Instructions to follow: Produce an exact copy of the lines below, starting at the first and ending with the line containing "Given: Click the Current Status column header".

(Stored data)
_ _ _ _ _

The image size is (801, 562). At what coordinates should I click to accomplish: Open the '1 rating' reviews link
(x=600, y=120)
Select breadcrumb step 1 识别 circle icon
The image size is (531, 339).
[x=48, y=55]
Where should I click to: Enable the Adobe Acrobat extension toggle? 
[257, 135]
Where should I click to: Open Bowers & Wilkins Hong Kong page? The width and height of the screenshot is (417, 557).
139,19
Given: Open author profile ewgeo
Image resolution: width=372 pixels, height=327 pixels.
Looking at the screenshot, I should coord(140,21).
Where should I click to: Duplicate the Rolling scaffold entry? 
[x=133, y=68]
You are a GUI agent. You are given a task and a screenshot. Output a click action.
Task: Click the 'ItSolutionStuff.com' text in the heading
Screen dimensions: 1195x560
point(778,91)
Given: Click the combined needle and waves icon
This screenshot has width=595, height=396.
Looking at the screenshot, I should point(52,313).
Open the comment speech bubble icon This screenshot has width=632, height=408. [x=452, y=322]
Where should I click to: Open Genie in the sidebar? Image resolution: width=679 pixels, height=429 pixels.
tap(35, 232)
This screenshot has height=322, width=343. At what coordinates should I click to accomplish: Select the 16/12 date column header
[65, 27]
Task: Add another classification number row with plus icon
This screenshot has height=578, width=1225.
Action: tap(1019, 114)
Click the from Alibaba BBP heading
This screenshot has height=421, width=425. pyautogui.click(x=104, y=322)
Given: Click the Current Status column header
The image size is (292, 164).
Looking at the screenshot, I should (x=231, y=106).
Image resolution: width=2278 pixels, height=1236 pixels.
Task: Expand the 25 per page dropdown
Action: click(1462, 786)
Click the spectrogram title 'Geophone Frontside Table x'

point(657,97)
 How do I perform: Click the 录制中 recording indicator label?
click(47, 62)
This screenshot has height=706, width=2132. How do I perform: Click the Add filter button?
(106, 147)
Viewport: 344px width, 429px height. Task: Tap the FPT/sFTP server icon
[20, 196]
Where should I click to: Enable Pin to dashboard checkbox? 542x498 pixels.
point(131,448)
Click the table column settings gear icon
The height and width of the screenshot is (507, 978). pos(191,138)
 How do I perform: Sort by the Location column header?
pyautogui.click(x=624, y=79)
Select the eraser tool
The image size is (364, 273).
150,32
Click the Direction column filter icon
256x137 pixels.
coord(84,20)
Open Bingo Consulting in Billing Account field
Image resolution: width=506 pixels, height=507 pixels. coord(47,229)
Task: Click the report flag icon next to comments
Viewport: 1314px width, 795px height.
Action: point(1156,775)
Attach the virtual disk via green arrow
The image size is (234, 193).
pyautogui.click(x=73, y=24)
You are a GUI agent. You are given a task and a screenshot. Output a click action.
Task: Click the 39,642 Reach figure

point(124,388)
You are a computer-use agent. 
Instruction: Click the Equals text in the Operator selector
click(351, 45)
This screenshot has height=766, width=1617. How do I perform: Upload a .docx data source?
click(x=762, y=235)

_ _ _ _ _

Task result:
The image size is (801, 562). At what coordinates should I click to accomplish: Open the '1 rating' reviews link
(x=600, y=120)
Select breadcrumb step 1 识别 circle icon
The image size is (531, 339).
[x=48, y=55]
Where should I click to: Enable the Adobe Acrobat extension toggle? 
[257, 135]
Where should I click to: Open Bowers & Wilkins Hong Kong page? The width and height of the screenshot is (417, 557).
139,19
Given: Open author profile ewgeo
Image resolution: width=372 pixels, height=327 pixels.
Looking at the screenshot, I should coord(140,21).
Where should I click to: Duplicate the Rolling scaffold entry? 
[x=133, y=68]
You are a GUI agent. You are given a task and a screenshot. Output a click action.
Task: Click the 'ItSolutionStuff.com' text in the heading
Screen dimensions: 1195x560
point(778,91)
Given: Click the combined needle and waves icon
This screenshot has width=595, height=396.
Looking at the screenshot, I should point(52,313).
Open the comment speech bubble icon This screenshot has width=632, height=408. [x=452, y=322]
Where should I click to: Open Genie in the sidebar? Image resolution: width=679 pixels, height=429 pixels.
tap(35, 232)
This screenshot has height=322, width=343. At what coordinates should I click to accomplish: Select the 16/12 date column header
[65, 27]
Task: Add another classification number row with plus icon
This screenshot has height=578, width=1225.
Action: tap(1019, 114)
Click the from Alibaba BBP heading
This screenshot has height=421, width=425. pyautogui.click(x=104, y=322)
Given: Click the Current Status column header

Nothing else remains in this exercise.